The Center for American Progress (CAP) released a new report on the prevalence of child care deserts in 22 states, including Colorado, entitled “Mapping America’s Child Care Deserts.” The report provides a tool that allows users to input their address and see the state of child care proximity in their own community. In addition to policy recommendations, key findings from the analysis include:
- Fifty-eight percent of rural areas qualify as child care deserts while only 44 percent of suburban neighborhoods fit the definition.
- Urban areas where the median family income is below average have high rates of child care deserts.
- Latino and American Indian and Alaska Native (AIAN) communities are disproportionately represented in child care deserts, with roughly 60 percent of their population living in areas with a low supply of child care. More than 75 percent of the rural AIAN population lives in a child care desert.
- Child care deserts have, on average, maternal labor force participation rates 3 percent lower than communities where there is adequate child care supply. In communities where median family incomes are below the national average, this maternal employment gap is even wider.

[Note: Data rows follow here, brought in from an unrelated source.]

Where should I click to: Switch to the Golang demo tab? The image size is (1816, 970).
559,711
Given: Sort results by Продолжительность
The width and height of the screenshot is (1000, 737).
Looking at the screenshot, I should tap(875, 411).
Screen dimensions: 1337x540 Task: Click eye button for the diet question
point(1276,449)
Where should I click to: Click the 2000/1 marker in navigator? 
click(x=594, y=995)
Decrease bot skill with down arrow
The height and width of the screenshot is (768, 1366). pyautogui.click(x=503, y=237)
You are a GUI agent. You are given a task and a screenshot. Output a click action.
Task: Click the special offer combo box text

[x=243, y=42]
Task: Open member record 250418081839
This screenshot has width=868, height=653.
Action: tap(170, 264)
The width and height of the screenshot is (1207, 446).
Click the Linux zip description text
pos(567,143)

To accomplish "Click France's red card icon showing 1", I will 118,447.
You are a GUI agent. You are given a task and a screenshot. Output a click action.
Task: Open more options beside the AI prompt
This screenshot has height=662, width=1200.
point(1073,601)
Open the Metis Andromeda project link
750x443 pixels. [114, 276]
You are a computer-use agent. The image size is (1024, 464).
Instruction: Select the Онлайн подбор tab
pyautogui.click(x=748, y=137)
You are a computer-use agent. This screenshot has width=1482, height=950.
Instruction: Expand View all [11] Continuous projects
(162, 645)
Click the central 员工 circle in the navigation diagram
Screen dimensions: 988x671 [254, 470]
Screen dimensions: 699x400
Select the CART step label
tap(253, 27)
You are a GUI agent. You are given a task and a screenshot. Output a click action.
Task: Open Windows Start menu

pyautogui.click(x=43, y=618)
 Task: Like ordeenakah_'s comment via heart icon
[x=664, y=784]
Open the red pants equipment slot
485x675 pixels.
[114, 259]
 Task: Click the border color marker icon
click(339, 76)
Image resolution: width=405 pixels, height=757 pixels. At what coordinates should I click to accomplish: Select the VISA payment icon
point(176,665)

The Children’s Campaign has led efforts over the past several years to increase the accessibility, affordability, and quality of child care. These efforts are paying off, but as this report highlights, we have more work to do. We are looking ahead to the 2018 legislative session with policy proposals in hand to help address some of the challenges highlighted in the report. You can join the conversation about this report on social media with #ChildCareDeserts and you can also read the full report here.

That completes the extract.